Just about any visitor to San Francisco who walks down Market Street past the Westfield Mall notices how the neighborhood progressively worsens. Tourists are sometimes shocked to find so many seedy neighborhoods not far from the expensive hotel/corporate office tower areas they stay in closer to downtown and Union Square. The city is hoping to fix up the neighborhoods just west of downtown by offering a tax exemption to companies that locate there.

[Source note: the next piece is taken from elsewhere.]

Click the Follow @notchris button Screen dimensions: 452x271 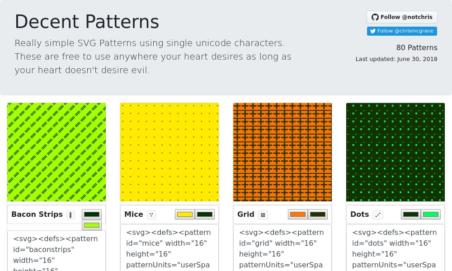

San Francisco has an increasingly well-known 1.5% tax on corporate payrolls. This tax has done little to stop startups from increasingly favoring the city over distant Valley suburbs many employees don't want to commute to. Zynga, Yelp, and many A round Internet service firms have all chosen to stay in the city rather than trot out to Mountain View or Sunnyvale like most web startups did in the 90s. But with Twitter threatening to move just south of the city line, the city felt unusual pressure to retain a corporate tenant.
The tax isn't going away, but it is being temporarily lifted for companies that locate in the Tenderloin/Mid Market areas. I've visited San Francisco probably more than any U.S. city I've never actually lived in, and walked through these areas during daylight and had no problems. They're not atrocious ghettos, but they stand out because of their proximity to downtown. Not unlike how South of Market used to be before it began gentrifying in 2000 after the completion of Pac Bell/AT&T Park.
While I doubt the Tenderloin will be transformed like South of Market was, there is an opportunity here to take San Francisco's increasing ability to draw startups away from Silicon Valley, and use it to improve some dreary parts of the city.